Listed records Start Marker

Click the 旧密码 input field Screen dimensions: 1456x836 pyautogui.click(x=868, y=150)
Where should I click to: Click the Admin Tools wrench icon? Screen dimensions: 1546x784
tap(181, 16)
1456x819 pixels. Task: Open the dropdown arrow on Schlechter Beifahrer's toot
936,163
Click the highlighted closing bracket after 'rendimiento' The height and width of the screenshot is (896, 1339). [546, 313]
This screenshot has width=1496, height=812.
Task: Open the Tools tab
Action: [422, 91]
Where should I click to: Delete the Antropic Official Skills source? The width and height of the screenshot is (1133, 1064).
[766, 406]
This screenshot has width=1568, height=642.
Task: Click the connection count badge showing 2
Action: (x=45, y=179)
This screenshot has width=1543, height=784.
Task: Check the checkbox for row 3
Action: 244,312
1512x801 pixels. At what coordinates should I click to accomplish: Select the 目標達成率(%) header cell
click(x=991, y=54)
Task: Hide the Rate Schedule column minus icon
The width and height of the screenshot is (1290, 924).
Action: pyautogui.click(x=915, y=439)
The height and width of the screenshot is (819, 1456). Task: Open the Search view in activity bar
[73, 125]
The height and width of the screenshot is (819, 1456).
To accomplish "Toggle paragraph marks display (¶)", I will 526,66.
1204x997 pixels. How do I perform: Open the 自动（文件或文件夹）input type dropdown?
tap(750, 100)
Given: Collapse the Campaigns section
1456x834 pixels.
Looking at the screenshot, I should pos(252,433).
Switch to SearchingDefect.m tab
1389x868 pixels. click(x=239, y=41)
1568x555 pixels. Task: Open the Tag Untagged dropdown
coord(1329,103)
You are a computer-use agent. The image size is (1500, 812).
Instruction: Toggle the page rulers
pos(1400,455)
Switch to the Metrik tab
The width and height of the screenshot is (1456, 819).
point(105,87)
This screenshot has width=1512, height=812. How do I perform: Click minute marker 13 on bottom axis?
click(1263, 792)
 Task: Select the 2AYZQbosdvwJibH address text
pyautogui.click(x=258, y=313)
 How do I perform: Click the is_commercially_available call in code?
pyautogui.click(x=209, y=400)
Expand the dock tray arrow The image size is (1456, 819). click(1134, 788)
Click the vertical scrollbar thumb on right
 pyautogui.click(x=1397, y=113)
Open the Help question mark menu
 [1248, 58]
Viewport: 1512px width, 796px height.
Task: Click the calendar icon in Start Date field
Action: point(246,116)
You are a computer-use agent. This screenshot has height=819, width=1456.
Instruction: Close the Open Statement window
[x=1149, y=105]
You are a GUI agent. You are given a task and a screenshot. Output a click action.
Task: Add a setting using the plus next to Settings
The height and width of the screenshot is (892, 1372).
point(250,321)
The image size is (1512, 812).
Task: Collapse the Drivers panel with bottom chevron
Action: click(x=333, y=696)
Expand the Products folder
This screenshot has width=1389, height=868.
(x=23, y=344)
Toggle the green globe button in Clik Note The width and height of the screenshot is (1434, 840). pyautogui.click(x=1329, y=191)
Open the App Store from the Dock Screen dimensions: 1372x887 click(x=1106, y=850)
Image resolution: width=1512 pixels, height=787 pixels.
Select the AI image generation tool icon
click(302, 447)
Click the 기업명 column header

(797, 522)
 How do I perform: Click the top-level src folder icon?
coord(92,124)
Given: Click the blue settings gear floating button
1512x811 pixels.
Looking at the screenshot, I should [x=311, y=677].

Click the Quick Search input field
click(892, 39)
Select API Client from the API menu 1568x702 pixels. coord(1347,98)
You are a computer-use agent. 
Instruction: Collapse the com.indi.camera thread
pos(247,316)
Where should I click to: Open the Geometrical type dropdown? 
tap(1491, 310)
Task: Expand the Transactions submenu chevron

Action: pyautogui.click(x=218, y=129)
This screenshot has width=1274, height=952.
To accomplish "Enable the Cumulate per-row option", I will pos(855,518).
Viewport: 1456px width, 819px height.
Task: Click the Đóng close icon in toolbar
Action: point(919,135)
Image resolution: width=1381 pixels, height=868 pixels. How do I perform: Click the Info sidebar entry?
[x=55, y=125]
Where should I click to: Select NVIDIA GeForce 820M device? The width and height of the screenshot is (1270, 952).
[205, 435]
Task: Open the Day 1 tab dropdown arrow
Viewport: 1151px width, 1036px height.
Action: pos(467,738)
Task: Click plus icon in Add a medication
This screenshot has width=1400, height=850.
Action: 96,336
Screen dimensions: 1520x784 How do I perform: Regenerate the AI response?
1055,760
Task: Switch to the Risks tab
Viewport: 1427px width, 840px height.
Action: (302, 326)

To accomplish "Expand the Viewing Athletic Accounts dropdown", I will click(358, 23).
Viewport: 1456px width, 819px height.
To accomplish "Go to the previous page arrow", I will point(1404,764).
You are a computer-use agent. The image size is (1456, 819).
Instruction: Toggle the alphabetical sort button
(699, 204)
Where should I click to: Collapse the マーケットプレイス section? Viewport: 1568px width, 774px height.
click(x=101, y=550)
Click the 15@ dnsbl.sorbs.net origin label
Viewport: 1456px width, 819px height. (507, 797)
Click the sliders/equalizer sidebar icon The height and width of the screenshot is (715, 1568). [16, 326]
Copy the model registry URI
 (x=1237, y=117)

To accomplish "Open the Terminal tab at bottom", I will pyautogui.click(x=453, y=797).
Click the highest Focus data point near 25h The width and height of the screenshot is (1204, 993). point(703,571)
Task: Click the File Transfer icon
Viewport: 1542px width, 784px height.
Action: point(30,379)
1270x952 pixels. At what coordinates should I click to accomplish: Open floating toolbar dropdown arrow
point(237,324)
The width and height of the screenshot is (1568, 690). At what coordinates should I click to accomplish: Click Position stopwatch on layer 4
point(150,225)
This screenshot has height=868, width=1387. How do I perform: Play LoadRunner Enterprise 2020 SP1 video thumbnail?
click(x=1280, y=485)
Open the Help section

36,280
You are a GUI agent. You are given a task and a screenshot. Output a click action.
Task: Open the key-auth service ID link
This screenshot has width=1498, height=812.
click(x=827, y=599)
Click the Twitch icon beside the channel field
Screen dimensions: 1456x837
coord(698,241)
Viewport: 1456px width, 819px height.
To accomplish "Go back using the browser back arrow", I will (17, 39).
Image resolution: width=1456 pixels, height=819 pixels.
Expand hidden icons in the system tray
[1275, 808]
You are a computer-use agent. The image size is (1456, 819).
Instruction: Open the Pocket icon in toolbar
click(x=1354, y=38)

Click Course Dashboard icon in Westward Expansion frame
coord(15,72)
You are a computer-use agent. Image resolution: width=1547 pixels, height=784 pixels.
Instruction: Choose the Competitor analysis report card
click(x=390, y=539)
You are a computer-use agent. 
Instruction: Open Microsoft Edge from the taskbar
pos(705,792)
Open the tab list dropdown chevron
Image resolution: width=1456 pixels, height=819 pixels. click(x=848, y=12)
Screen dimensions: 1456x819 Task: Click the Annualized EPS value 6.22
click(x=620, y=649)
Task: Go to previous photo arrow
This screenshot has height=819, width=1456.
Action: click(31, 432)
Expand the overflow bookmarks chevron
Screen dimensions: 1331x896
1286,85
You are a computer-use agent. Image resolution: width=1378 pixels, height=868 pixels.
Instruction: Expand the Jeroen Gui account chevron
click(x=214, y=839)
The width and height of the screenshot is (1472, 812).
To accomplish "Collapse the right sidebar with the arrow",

Listed records End Marker

Work instruction:
Go through the data above and return every line exactly.

Written answer:
Click the 旧密码 input field Screen dimensions: 1456x836 pyautogui.click(x=868, y=150)
Where should I click to: Click the Admin Tools wrench icon? Screen dimensions: 1546x784
tap(181, 16)
1456x819 pixels. Task: Open the dropdown arrow on Schlechter Beifahrer's toot
936,163
Click the highlighted closing bracket after 'rendimiento' The height and width of the screenshot is (896, 1339). [546, 313]
This screenshot has width=1496, height=812.
Task: Open the Tools tab
Action: [422, 91]
Where should I click to: Delete the Antropic Official Skills source? The width and height of the screenshot is (1133, 1064).
[766, 406]
This screenshot has width=1568, height=642.
Task: Click the connection count badge showing 2
Action: (x=45, y=179)
This screenshot has width=1543, height=784.
Task: Check the checkbox for row 3
Action: 244,312
1512x801 pixels. At what coordinates should I click to accomplish: Select the 目標達成率(%) header cell
click(x=991, y=54)
Task: Hide the Rate Schedule column minus icon
The width and height of the screenshot is (1290, 924).
Action: pyautogui.click(x=915, y=439)
The height and width of the screenshot is (819, 1456). Task: Open the Search view in activity bar
[73, 125]
The height and width of the screenshot is (819, 1456).
To accomplish "Toggle paragraph marks display (¶)", I will 526,66.
1204x997 pixels. How do I perform: Open the 自动（文件或文件夹）input type dropdown?
tap(750, 100)
Given: Collapse the Campaigns section
1456x834 pixels.
Looking at the screenshot, I should pos(252,433).
Switch to SearchingDefect.m tab
1389x868 pixels. click(x=239, y=41)
1568x555 pixels. Task: Open the Tag Untagged dropdown
coord(1329,103)
You are a computer-use agent. The image size is (1500, 812).
Instruction: Toggle the page rulers
pos(1400,455)
Switch to the Metrik tab
The width and height of the screenshot is (1456, 819).
point(105,87)
This screenshot has width=1512, height=812. How do I perform: Click minute marker 13 on bottom axis?
click(1263, 792)
 Task: Select the 2AYZQbosdvwJibH address text
pyautogui.click(x=258, y=313)
 How do I perform: Click the is_commercially_available call in code?
pyautogui.click(x=209, y=400)
Expand the dock tray arrow The image size is (1456, 819). click(1134, 788)
Click the vertical scrollbar thumb on right
 pyautogui.click(x=1397, y=113)
Open the Help question mark menu
 [1248, 58]
Viewport: 1512px width, 796px height.
Task: Click the calendar icon in Start Date field
Action: point(246,116)
You are a computer-use agent. This screenshot has height=819, width=1456.
Instruction: Close the Open Statement window
[x=1149, y=105]
You are a GUI agent. You are given a task and a screenshot. Output a click action.
Task: Add a setting using the plus next to Settings
The height and width of the screenshot is (892, 1372).
point(250,321)
The image size is (1512, 812).
Task: Collapse the Drivers panel with bottom chevron
Action: click(x=333, y=696)
Expand the Products folder
This screenshot has width=1389, height=868.
(x=23, y=344)
Toggle the green globe button in Clik Note The width and height of the screenshot is (1434, 840). pyautogui.click(x=1329, y=191)
Open the App Store from the Dock Screen dimensions: 1372x887 click(x=1106, y=850)
Image resolution: width=1512 pixels, height=787 pixels.
Select the AI image generation tool icon
click(302, 447)
Click the 기업명 column header

(797, 522)
 How do I perform: Click the top-level src folder icon?
coord(92,124)
Given: Click the blue settings gear floating button
1512x811 pixels.
Looking at the screenshot, I should [x=311, y=677].

Click the Quick Search input field
click(892, 39)
Select API Client from the API menu 1568x702 pixels. coord(1347,98)
You are a computer-use agent. 
Instruction: Collapse the com.indi.camera thread
pos(247,316)
Where should I click to: Open the Geometrical type dropdown? 
tap(1491, 310)
Task: Expand the Transactions submenu chevron

Action: pyautogui.click(x=218, y=129)
This screenshot has width=1274, height=952.
To accomplish "Enable the Cumulate per-row option", I will pos(855,518).
Viewport: 1456px width, 819px height.
Task: Click the Đóng close icon in toolbar
Action: point(919,135)
Image resolution: width=1381 pixels, height=868 pixels. How do I perform: Click the Info sidebar entry?
[x=55, y=125]
Where should I click to: Select NVIDIA GeForce 820M device? The width and height of the screenshot is (1270, 952).
[205, 435]
Task: Open the Day 1 tab dropdown arrow
Viewport: 1151px width, 1036px height.
Action: pos(467,738)
Task: Click plus icon in Add a medication
This screenshot has width=1400, height=850.
Action: 96,336
Screen dimensions: 1520x784 How do I perform: Regenerate the AI response?
1055,760
Task: Switch to the Risks tab
Viewport: 1427px width, 840px height.
Action: (302, 326)

To accomplish "Expand the Viewing Athletic Accounts dropdown", I will click(358, 23).
Viewport: 1456px width, 819px height.
To accomplish "Go to the previous page arrow", I will point(1404,764).
You are a computer-use agent. The image size is (1456, 819).
Instruction: Toggle the alphabetical sort button
(699, 204)
Where should I click to: Collapse the マーケットプレイス section? Viewport: 1568px width, 774px height.
click(x=101, y=550)
Click the 15@ dnsbl.sorbs.net origin label
Viewport: 1456px width, 819px height. (507, 797)
Click the sliders/equalizer sidebar icon The height and width of the screenshot is (715, 1568). [16, 326]
Copy the model registry URI
 (x=1237, y=117)

To accomplish "Open the Terminal tab at bottom", I will pyautogui.click(x=453, y=797).
Click the highest Focus data point near 25h The width and height of the screenshot is (1204, 993). point(703,571)
Task: Click the File Transfer icon
Viewport: 1542px width, 784px height.
Action: point(30,379)
1270x952 pixels. At what coordinates should I click to accomplish: Open floating toolbar dropdown arrow
point(237,324)
The width and height of the screenshot is (1568, 690). At what coordinates should I click to accomplish: Click Position stopwatch on layer 4
point(150,225)
This screenshot has height=868, width=1387. How do I perform: Play LoadRunner Enterprise 2020 SP1 video thumbnail?
click(x=1280, y=485)
Open the Help section

36,280
You are a GUI agent. You are given a task and a screenshot. Output a click action.
Task: Open the key-auth service ID link
This screenshot has width=1498, height=812.
click(x=827, y=599)
Click the Twitch icon beside the channel field
Screen dimensions: 1456x837
coord(698,241)
Viewport: 1456px width, 819px height.
To accomplish "Go back using the browser back arrow", I will (17, 39).
Image resolution: width=1456 pixels, height=819 pixels.
Expand hidden icons in the system tray
[1275, 808]
You are a computer-use agent. The image size is (1456, 819).
Instruction: Open the Pocket icon in toolbar
click(x=1354, y=38)

Click Course Dashboard icon in Westward Expansion frame
coord(15,72)
You are a computer-use agent. Image resolution: width=1547 pixels, height=784 pixels.
Instruction: Choose the Competitor analysis report card
click(x=390, y=539)
You are a computer-use agent. 
Instruction: Open Microsoft Edge from the taskbar
pos(705,792)
Open the tab list dropdown chevron
Image resolution: width=1456 pixels, height=819 pixels. click(x=848, y=12)
Screen dimensions: 1456x819 Task: Click the Annualized EPS value 6.22
click(x=620, y=649)
Task: Go to previous photo arrow
This screenshot has height=819, width=1456.
Action: click(31, 432)
Expand the overflow bookmarks chevron
Screen dimensions: 1331x896
1286,85
You are a computer-use agent. Image resolution: width=1378 pixels, height=868 pixels.
Instruction: Expand the Jeroen Gui account chevron
click(x=214, y=839)
The width and height of the screenshot is (1472, 812).
To accomplish "Collapse the right sidebar with the arrow",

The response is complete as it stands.